> _WHAT IS NEEDED_: Each line from the one with "The height and" through the end of the records below should be transcribed exactly, and each picture should be skipped.

[Saved entries]
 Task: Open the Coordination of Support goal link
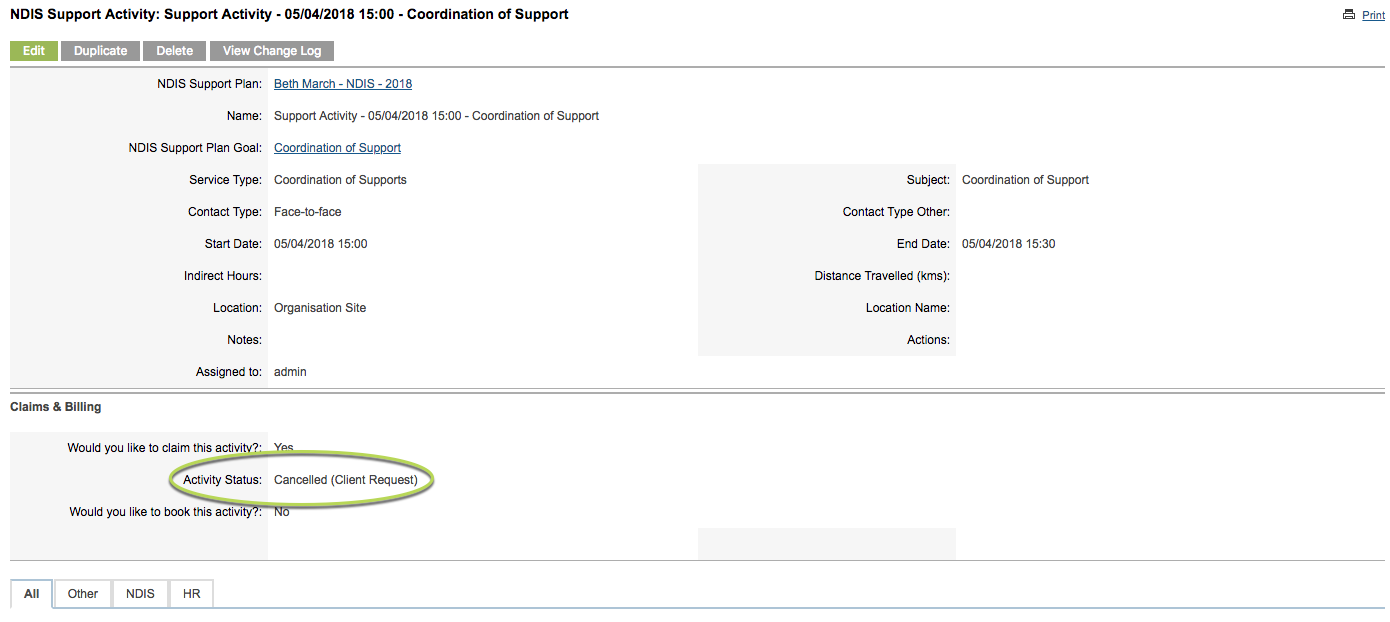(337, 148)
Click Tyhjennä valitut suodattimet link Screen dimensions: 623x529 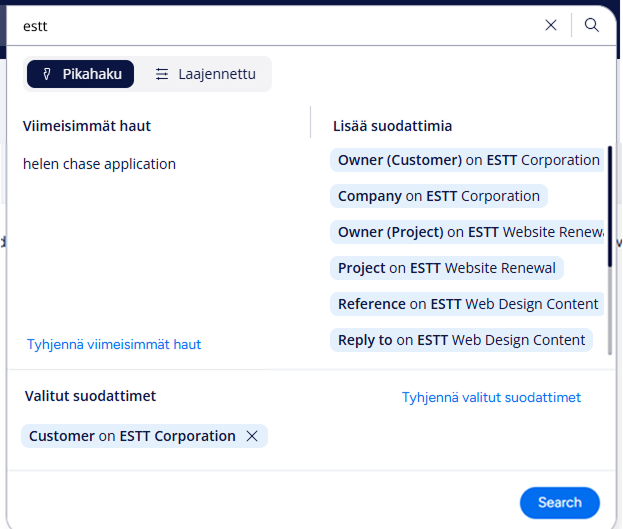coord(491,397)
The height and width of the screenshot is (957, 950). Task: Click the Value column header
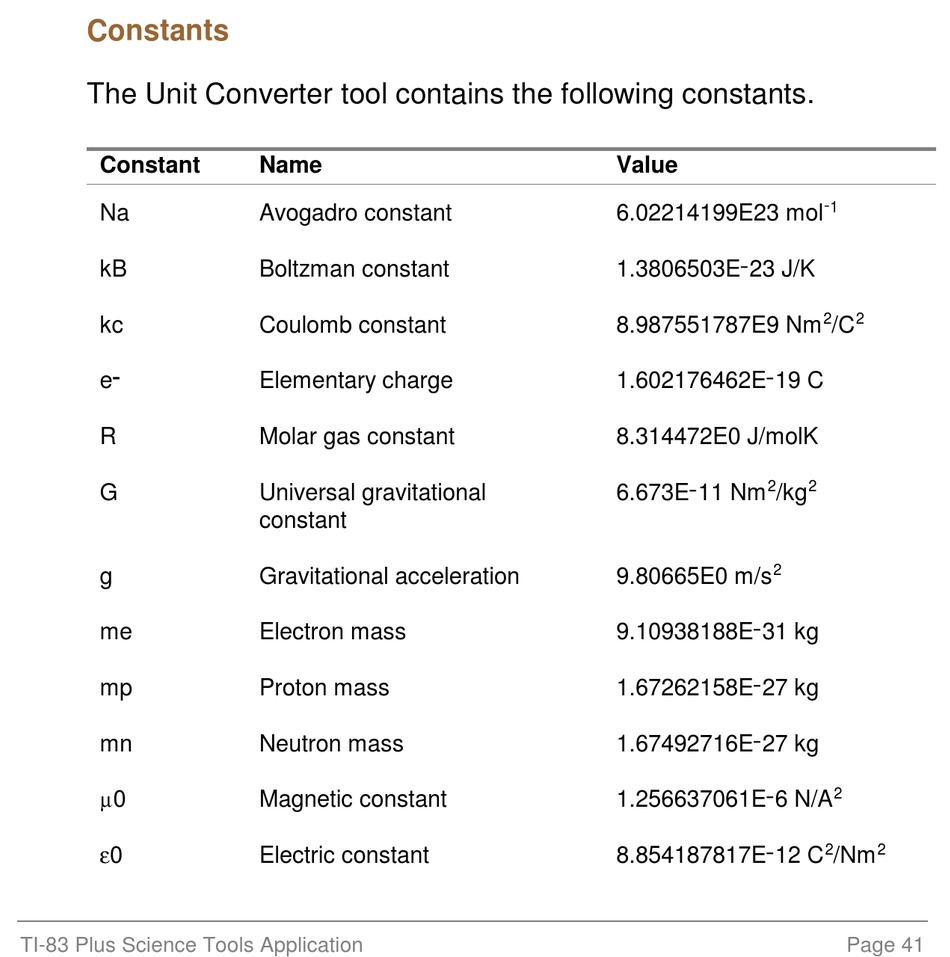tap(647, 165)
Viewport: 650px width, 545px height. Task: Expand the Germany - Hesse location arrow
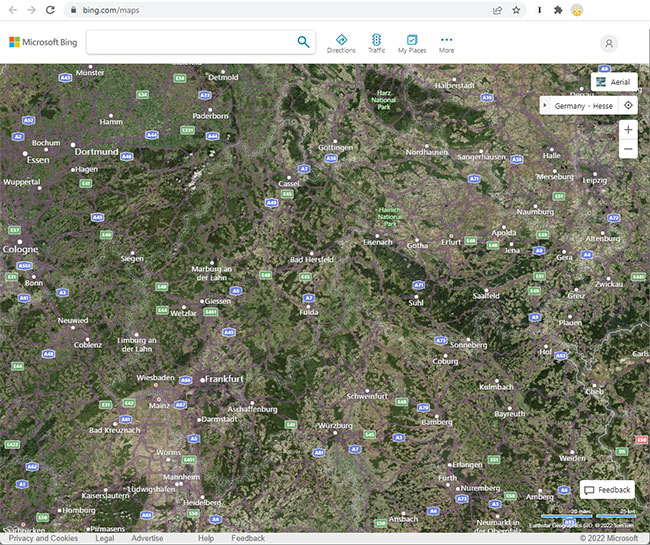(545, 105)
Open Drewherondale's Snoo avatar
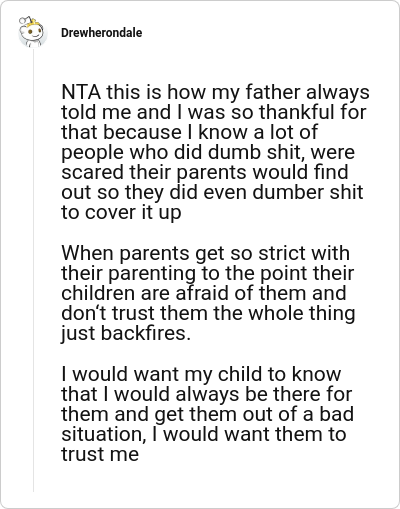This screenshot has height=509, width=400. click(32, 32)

> _ANSWER FOR THE TASK_:
The height and width of the screenshot is (957, 950). Task: Click the Value column header
tap(647, 165)
Viewport: 650px width, 545px height. Task: Expand the Germany - Hesse location arrow
(545, 105)
Open Drewherondale's Snoo avatar
This screenshot has height=509, width=400. click(32, 32)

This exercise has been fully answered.